“L’UMANITA’ E’ MORTA IN SIRIA”… Sono state queste le uniche parole di Andrea Iacomini, portavoce Unicef Italia, per commentare quanto accaduto nelle ultime ore. Non resta che disperazione in un luogo martoriato da 6 anni. 6 lunghi anni di guerra civile… 6 anni di stragi, di morti, di lacrime e sangue.

Probabilmente si è trattato di un attacco con armi chimiche, e se questa teoria venisse confermata (come purtroppo si crede) si tratterebbe di “un crimine di guerra”.

A pagare le conseguenze di una guerra così dura sono i civili. Le vittime sono per lo più donne e bambini, civili che non hanno chiesto nulla di tutto ciò. Il quartiere colpito è quello di Shemali, dove sono stati colpiti ospedali e strutture che ospitavano persone malate o in condizioni già critiche.

I sintomi manifestati sono ” vomito e schiuma dalla bocca”, segno che le teorie di un attacco chimico sono fondate.

Già nel 2013 l’Onu aveva contato più di 11.000 morti, numero che con ogni probabilità oggi potrebbe essere quadruplicato.

La storia si ripete… come una seconda “Shoah” che non fa altro che mietere vittime innocenti… come una strage senza fine, di cui nessuno di noi è abbastanza indignato.
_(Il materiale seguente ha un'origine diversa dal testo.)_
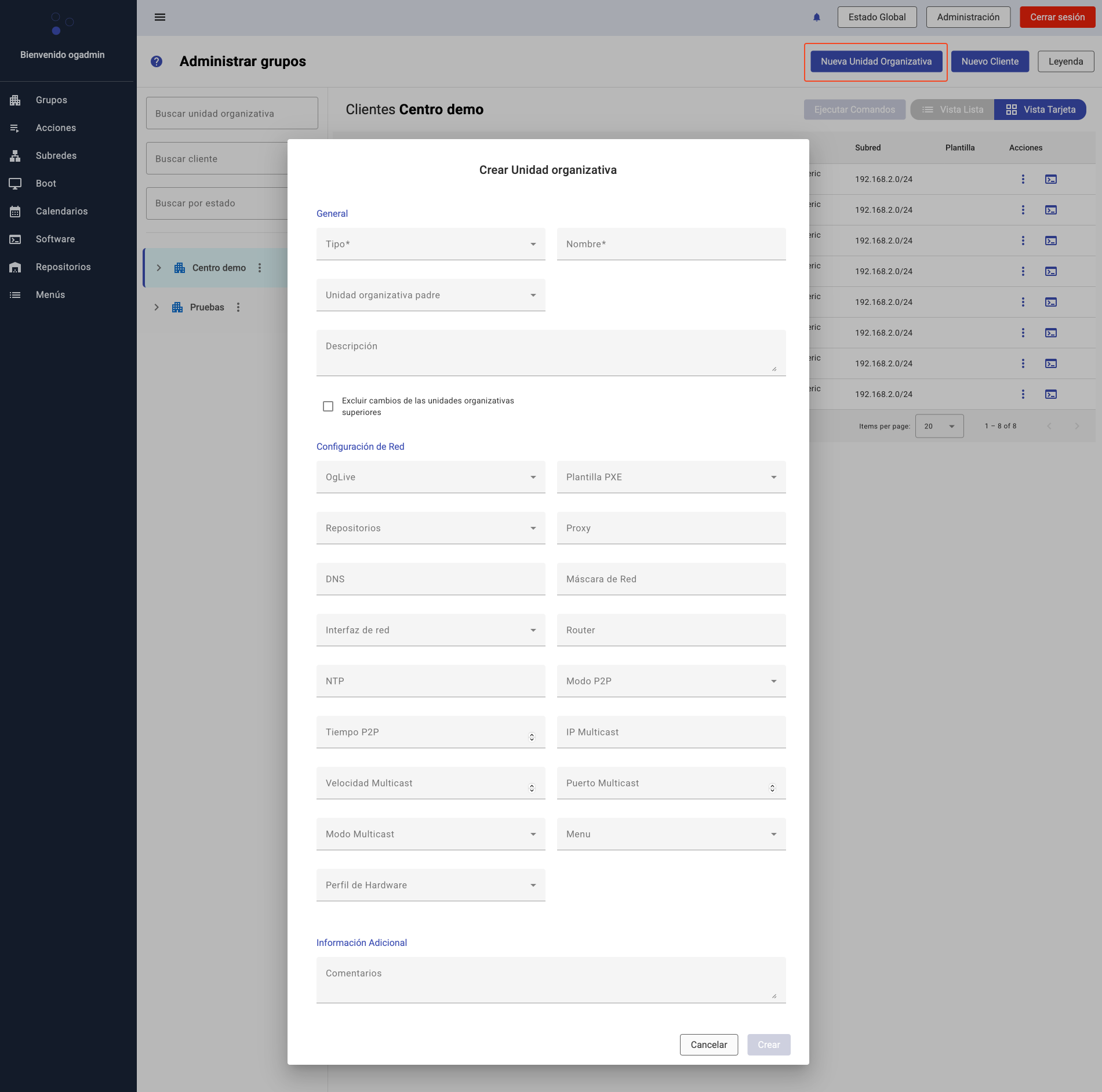Viewport: 1102px width, 1092px height.
Task: Click the Nuevo Cliente button
Action: [990, 61]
La storia ci insegna… la storia ci insegna a fare in modo che certe atrocità non si ripetano più, e invece eccoci qui, a vedere immagini di bambini intubati, senza alcuna ferita superficiale, ma colpiti nell’anima, nel cuore, nello spirito. Bambini che non “giocano per strada”, ma che devono guardarsi le spalle, bambini che vengo utilizzati come se fossero bambolotti, bambini che potrebbero essere figli nostri e che nessuno è riuscito a salvare.